She was surrounded by Solsticeland employees, all stone-faced and chanting with her. I saw Satsy, Poinsettia, Moody Santa, Thistle, Giggly Santa, and several other people whose names I didn't know-some of whose faces I didn't even recognize, so they had apparently gone missing even before I had been hired. Elspeth had been collecting victims for a few weeks. And she had gotten away with it, because (as I had thought from the start) it seemed perfectly understandable that someone might just stop showing up for this job. Still, it had taken people in Satsy's life less than a day to realize he was missing and to start worrying and making inquiries. I wondered if he was Elspeth's only miscalculation, or if she was leaving a trail of Missing Persons that led straight back to Solsticeland.
"Esther," that whispering voice said from behind me again. "You're awake? Good. No, shh! Don't say anything, and don't turn around."
I finally recognized that voice. "Rick?" I whispered. "What are you doing here?"
"She's gone insane," he whispered back. "We have to stop her. Will you help me?"
"Of course!" I blurted.
"Shh!"
Fortunately, my outburst had not been audible above the chanting. I noticed the bloody symbol in the snow was starting to glow a dark red. That struck me as a bad thing.
I started to move, then realized I had been tied up. Without turning around, I whispered, "Can you untie me?"
"Yes. I have a knife."
"Be very careful with it," I instructed.
As soon as I felt my bonds loosen, I said, "Now free Max-um, Belsnickel."
"That crazy old blind elf?"
"He's not what he seems," I said. "He can stop Elspeth."
I noticed with anxiety that Max appeared to be unconscious. This was not going well.
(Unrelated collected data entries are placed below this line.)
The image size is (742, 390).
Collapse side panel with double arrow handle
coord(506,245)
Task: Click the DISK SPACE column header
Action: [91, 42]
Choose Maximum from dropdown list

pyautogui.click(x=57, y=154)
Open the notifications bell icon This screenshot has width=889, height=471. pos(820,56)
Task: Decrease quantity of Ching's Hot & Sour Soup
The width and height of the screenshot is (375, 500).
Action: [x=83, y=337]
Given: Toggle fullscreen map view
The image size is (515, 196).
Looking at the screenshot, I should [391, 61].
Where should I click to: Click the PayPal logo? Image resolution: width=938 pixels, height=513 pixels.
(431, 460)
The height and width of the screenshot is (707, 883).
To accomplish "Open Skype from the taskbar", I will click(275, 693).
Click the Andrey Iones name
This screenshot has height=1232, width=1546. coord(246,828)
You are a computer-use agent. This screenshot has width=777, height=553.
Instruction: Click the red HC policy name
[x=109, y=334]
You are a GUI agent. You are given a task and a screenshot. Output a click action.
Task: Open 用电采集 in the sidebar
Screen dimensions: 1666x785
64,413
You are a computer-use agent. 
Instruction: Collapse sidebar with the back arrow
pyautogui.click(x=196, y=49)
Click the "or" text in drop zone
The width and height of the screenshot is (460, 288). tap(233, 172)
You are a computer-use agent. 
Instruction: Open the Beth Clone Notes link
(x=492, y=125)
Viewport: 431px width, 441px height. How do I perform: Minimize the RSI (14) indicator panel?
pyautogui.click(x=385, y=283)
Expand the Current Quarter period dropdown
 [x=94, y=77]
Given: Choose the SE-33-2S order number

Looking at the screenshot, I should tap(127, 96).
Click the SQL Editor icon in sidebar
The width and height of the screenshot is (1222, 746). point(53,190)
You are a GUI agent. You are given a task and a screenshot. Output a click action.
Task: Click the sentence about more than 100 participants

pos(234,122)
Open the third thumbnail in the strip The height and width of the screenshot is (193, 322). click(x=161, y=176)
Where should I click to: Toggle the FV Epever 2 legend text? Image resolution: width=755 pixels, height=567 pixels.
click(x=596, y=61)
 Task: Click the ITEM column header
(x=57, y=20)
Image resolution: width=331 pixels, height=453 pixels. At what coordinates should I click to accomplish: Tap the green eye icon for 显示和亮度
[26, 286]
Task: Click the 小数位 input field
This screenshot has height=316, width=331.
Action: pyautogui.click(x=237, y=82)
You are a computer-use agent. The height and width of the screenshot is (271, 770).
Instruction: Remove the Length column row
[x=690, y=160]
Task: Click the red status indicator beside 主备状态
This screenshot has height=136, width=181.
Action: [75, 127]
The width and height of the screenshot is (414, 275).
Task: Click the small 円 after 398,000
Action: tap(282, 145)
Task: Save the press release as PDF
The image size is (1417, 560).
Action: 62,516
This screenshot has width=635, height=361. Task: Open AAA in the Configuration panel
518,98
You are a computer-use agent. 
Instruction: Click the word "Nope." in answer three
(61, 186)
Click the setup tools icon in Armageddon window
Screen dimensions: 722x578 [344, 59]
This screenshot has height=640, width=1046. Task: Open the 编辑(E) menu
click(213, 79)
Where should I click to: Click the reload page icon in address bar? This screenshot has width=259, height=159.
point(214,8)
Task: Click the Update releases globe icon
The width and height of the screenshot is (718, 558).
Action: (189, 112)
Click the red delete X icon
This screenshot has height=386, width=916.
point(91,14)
I supposed the first thing we should do was disrupt the chanting. As soon as Rick appeared to have freed Max, who was not yet awake, and then moved on to Lucky, I leapt to my feet with a blood-curdling scream and launched myself at Elspeth. Using a move similar to the one which had worked on Lopez's father, I drop-kicked her out of her enchanted circle and clear into the Enchanted Forest.
Damn, I'm good. I should study kung fu or something.
"Lucky, wake up Max. He's got to stop the demon from breaking through!" That red circle appeared to be glowing more robustly now. The thing was on its way.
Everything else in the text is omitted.